The call for grants invited researchers from higher education institutions, nonprofit organizations, for-profit companies, and state or tribal governments to apply for a slice of $30 million from the administration’s NSF STEM K-12 program.
But the call for grants document also noted that four other programs aimed at figuring out how K-12 educators should teach science, technology, engineering, and math, were now “archived.”
Those programs are:
- Advancing Informal STEM Learning, or AISL: Most recently funded at $34 million a year, this program helped study how best to advance STEM learning in settings such as libraries, museums, or after-school programs. Some of its findings have been applied to children’s programs on public broadcasting stations, experts said.
- Computer Science for All: A $20 million program aimed at funding research into computer science education.
- Discovery Research PreK-12: A $50 million program that supported broad research on teaching STEM subjects in K-12 schools, including much of the research tied to the Next Generation Science Standards, which have been adopted by 49 states.
- Translation and Diffusion: A $7 million program that helped experts and school systems use research to improve education practice.
A spokesperson for the NSF declined to comment for this story.
New STEM curriculum often starts with NSF-funded research
These programs—and even the NSF itself—may not be familiar to many classroom teachers.

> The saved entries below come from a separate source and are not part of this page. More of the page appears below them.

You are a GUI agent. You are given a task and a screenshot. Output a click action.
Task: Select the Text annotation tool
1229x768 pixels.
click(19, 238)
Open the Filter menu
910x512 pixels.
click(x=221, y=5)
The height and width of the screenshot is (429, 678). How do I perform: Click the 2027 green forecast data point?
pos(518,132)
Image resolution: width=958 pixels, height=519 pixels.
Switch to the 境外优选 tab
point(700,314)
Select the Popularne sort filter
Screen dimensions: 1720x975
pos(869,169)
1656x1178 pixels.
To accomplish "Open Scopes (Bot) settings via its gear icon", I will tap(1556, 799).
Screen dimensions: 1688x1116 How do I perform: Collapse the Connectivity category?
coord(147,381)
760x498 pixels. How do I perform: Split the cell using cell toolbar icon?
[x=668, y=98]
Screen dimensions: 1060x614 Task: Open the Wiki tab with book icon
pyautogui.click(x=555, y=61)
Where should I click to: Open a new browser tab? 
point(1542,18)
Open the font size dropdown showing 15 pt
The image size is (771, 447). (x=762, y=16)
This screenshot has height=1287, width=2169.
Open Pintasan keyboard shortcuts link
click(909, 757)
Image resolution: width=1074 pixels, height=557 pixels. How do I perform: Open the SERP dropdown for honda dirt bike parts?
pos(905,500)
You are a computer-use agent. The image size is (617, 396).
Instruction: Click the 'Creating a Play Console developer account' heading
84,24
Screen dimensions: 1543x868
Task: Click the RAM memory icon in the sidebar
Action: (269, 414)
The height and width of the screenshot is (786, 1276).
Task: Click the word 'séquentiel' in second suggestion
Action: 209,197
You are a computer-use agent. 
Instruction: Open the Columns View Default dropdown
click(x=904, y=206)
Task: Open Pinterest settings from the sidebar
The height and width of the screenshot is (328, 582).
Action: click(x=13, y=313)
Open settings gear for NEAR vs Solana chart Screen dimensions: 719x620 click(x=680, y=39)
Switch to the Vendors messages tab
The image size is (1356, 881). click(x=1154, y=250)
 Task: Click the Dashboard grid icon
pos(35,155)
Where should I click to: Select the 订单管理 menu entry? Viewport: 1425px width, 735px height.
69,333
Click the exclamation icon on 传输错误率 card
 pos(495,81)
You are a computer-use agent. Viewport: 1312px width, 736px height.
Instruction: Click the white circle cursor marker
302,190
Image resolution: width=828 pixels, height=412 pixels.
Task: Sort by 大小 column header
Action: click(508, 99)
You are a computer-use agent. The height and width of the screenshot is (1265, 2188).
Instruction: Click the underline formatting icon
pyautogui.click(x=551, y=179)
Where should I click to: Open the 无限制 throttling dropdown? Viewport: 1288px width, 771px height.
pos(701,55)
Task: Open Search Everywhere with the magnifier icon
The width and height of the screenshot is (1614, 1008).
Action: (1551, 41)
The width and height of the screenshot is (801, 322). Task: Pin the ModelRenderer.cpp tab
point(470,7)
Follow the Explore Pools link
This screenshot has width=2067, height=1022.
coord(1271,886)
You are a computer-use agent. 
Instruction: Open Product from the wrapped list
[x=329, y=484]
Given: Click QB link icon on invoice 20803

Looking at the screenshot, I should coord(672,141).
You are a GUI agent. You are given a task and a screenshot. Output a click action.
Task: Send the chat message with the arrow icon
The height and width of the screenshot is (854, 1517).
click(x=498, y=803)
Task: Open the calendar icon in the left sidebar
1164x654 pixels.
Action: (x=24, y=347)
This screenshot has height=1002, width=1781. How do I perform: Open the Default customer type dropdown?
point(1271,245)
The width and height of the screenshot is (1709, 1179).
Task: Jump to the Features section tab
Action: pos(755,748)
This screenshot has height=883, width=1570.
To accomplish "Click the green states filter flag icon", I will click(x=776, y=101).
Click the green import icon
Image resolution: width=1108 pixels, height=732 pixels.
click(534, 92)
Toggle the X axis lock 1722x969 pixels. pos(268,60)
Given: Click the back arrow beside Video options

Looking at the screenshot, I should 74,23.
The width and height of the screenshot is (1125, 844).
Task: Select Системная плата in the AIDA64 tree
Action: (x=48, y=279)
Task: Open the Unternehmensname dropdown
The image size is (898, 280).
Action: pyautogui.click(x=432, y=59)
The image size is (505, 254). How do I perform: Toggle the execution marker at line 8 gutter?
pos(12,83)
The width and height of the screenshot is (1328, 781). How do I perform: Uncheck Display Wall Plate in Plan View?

But educators interact every day with products and programs informed by the research they have financed.
“We’re hemorrhaging our future with this,” said Bill Penuel, a professor in the school of education at the University of Colorado in Boulder. “The areas of science we care about, that kids will get employment in, they are cutting-edge science, and the materials need to be updated.”
Research financed by NSF’s STEM education programs translates into practical classroom materials.
For instance, Scratch, a beginning coding language, was developed in part through research funded by the NSF, said Victor Lee, an associate professor at the Stanford Graduate School of Education.
Slashing the size of the maximum grant down to $750,000 means that it will be virtually impossible to fund the kind of studies that lead to evidence-based research into how to help students learn STEM subjects, Penuel added.
Those types of projects—which might, for example, examine the effectiveness of a particular learning intervention or a new science and math curriculum—require examining a large enough sample of schools to draw meaningful conclusions, observing classrooms, interviewing teachers to understand their perspectives, and collecting student data on learning outcomes.
“That’s how much money it takes to do those large-scale studies,” Penuel said. With the smaller awards, “there will be no more studies like that.”
What’s more, focusing the program so tightly on AI may hinder the goal of improving how AI technology is used in teaching and learning, since AI intersects with both math and science education in ways educators and experts are still struggling to understand, said Lee, who has worked on AI literacy for the Organisation for Economic Cooperation and Development, or OECD.
“This exact focus on AI is very narrow and constraining,” Lee said. “It would be healthier to have a broader research ecosystem.”